As a consequence, Indian banks scrambled to cut interest rates in an attempt to offset the inflow be encouraging greater spending.

India’s relatively high interest rates fell, and in the topsy-turvy world of modern globalized finance the fall in interest rates led to a corresponding fall in the rupee, as investors who had liked the currency for its yield potential (high interest rates), pulled out en masse.

The effect was exacerbated by the US Presidential Election delivering a Trump victory as this began an outflow back to the US from emerging markets anyway.

“Meanwhile, foreign investors are taking profit on their holdings of Indian bonds.

“Since the US election, foreign investors have sold USD 2bn worth of onshore bonds (see chart below),” said a note from BNP Paribas highlighting India’s loss of favour in the eyes of foreign investors.

Past Glories

India had been one of the leading go-to lights in the emerging market firmament for investors seeking that rare combination of yield and stability.

With Indian bonds earning investors upwards of 6.0%, the economy taking poll position as fastest growing in the world, and the security of a more diversified economy than most EMs, Indian bonds were seen as highly attractive.

The Rupee earned the ‘carry crown’ for being the favoured play by carry traders who borrow money in a low interest rate jurisdiction where it costs them next to nothing (e.g the Eurozone where rates are 0.0%) and invest them in riskier high interest assets such as Indian bonds or their proxy NDFs.

NDF’s are Currency Forward contracts which are traded off shore, normally for currencies which are restricted to foreigners in some way, such as Rupee.

They enable traders to speculate or hedge highly regulated exotic FX.

It also fuelled an uptrend in the Rupee.

“The INR was ranked the highest EM currency in carry-to-vol terms for the better part of the last two years.
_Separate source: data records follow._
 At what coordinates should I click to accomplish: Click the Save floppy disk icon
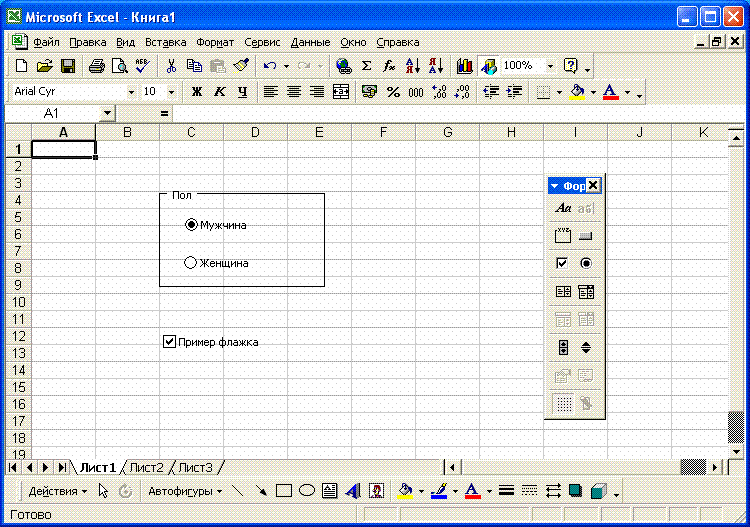(x=68, y=66)
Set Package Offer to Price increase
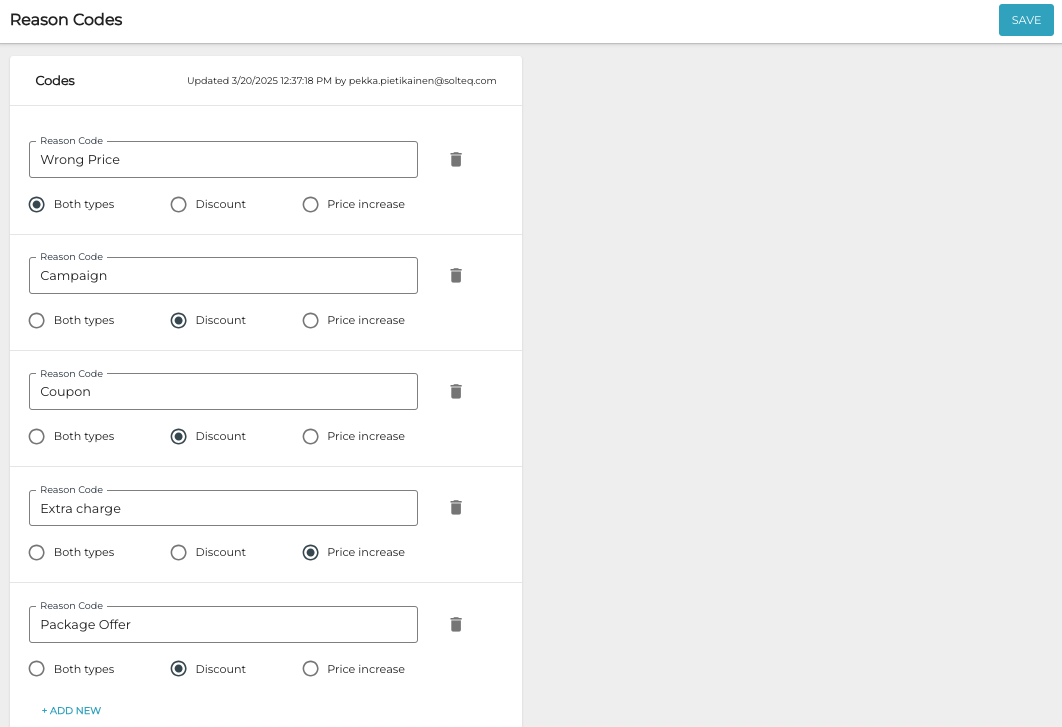The height and width of the screenshot is (727, 1062). 311,669
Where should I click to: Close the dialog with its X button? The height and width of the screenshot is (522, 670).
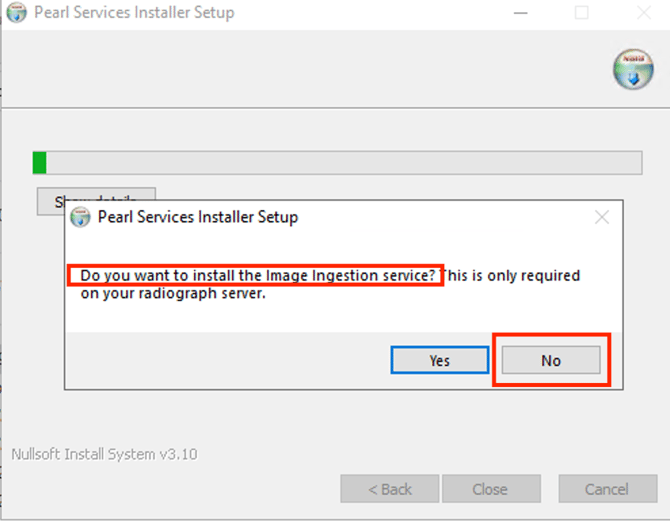(601, 216)
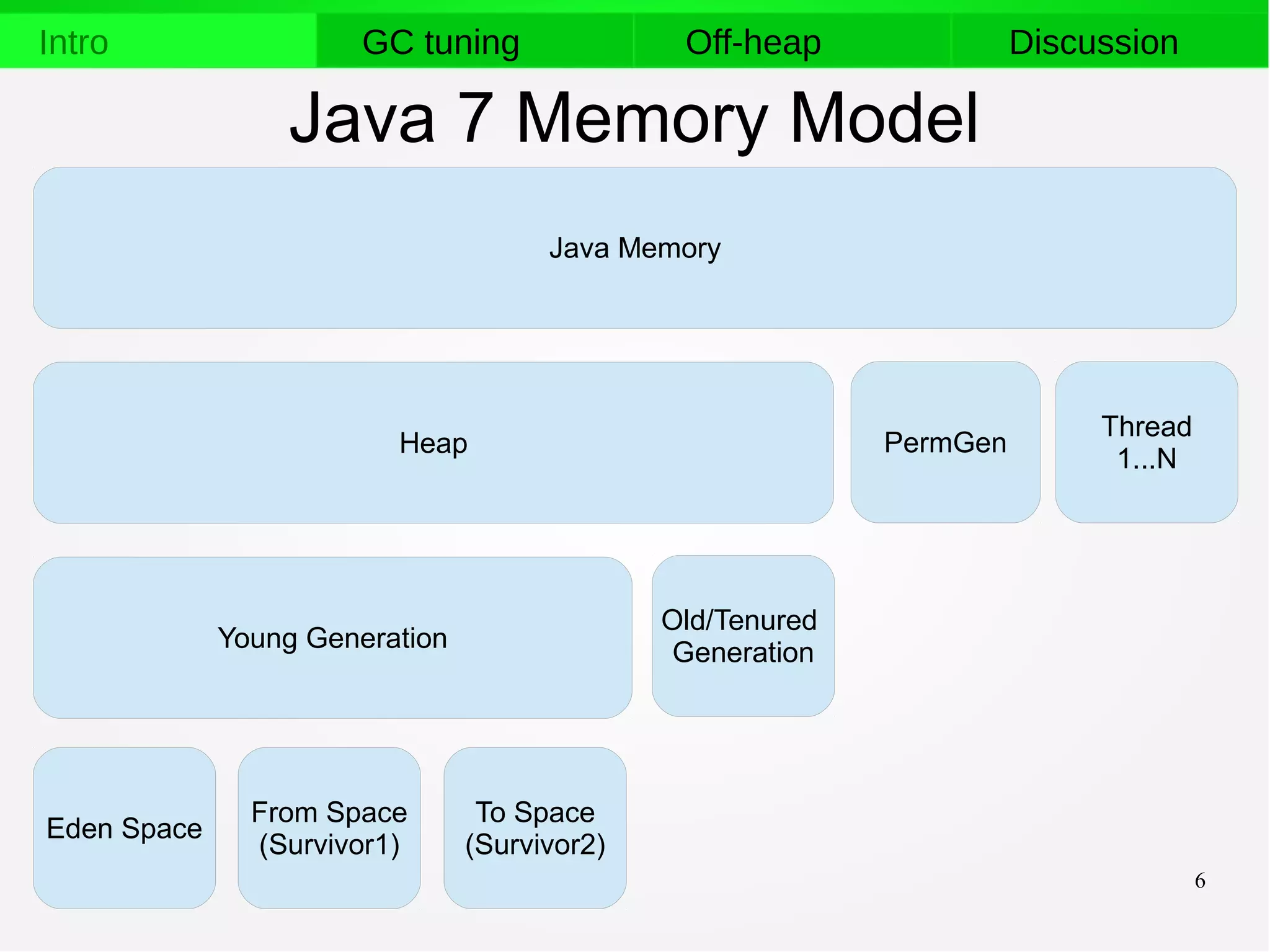1270x952 pixels.
Task: Open the Off-heap section tab
Action: (753, 42)
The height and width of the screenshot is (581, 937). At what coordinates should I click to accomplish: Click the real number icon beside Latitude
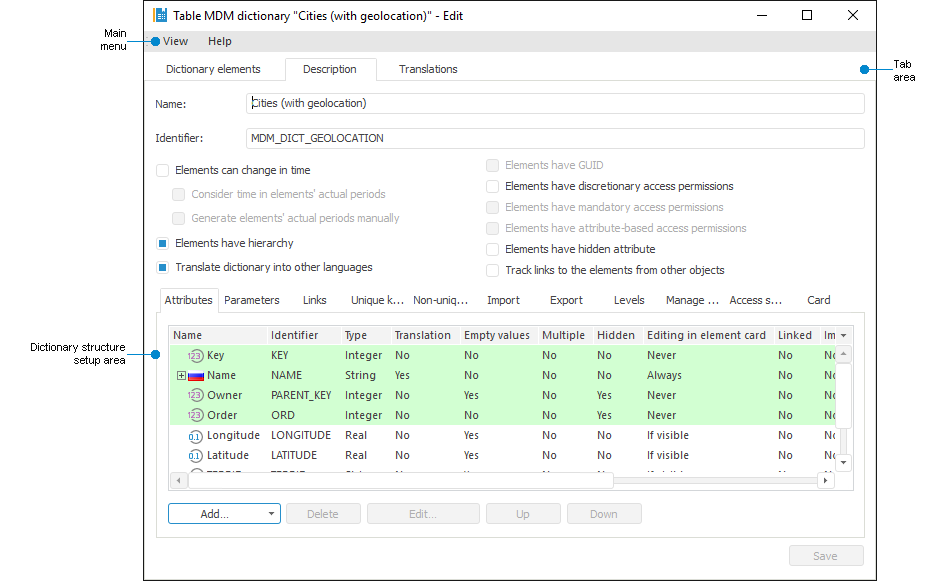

As the Indian bond market is very restricted, a large portion of long INR positions held by EM investors are in the form of NDF exposures,” said Paribas’ Strategist Mirza Baig.

Demonetisation to Impact till year end

The demonetization move by the government combined with Trump outflow back to the US has broken India’s spell on investors.

The Rupee is likely to struggle to climb from here on till the end of the year when the impact of reducing circulation wears off.

“The downward pressure on interest rates is likely to persist through the end of the year, as more cash is converted into deposits,” comments Baig.

This is expected to weigh on the Rupee and has led BNP Paribas to close their long INR positions.

“The downward pressure on market rates is sharply pushing down NDF-implied yields in INR.

“This phenomenon may continue for the next one to two months, and will likely undermine the rupee via the unwinding of existing long INR carry trade exposures.  

“As a result, we are closing our recommendation to sell SGD vs INR made on 10 November at 48.02,” said Baig.

Outlook for GBP/INR

The GBP/INR short-term uptrend was given a boost by the government’s decommissioning of 500 and 1000 Rupee notes, but it was essentially already in progress.

The Pound has been boosted by expectations that Brexit will not be as ‘Hard’ as previously expected, especially since high court forced the government to seek parliament’s approval for triggering article 50.

Data, such as Friday's better than expected Business Investment data for Q3 and Q3 GDP have also boosted the pound.

Rising yields in the UK have also reduced the advantage of holding emerging market bonds such as Indian bonds, further supporting the Pound.

The Pound could also benefit from safety flows from Europe in the event of increasing political instability in Europe threatening the integrity of the EU.

Given the pressure on the Rupee from demonetisation the outlook favours the Pound in the last weeks of the year.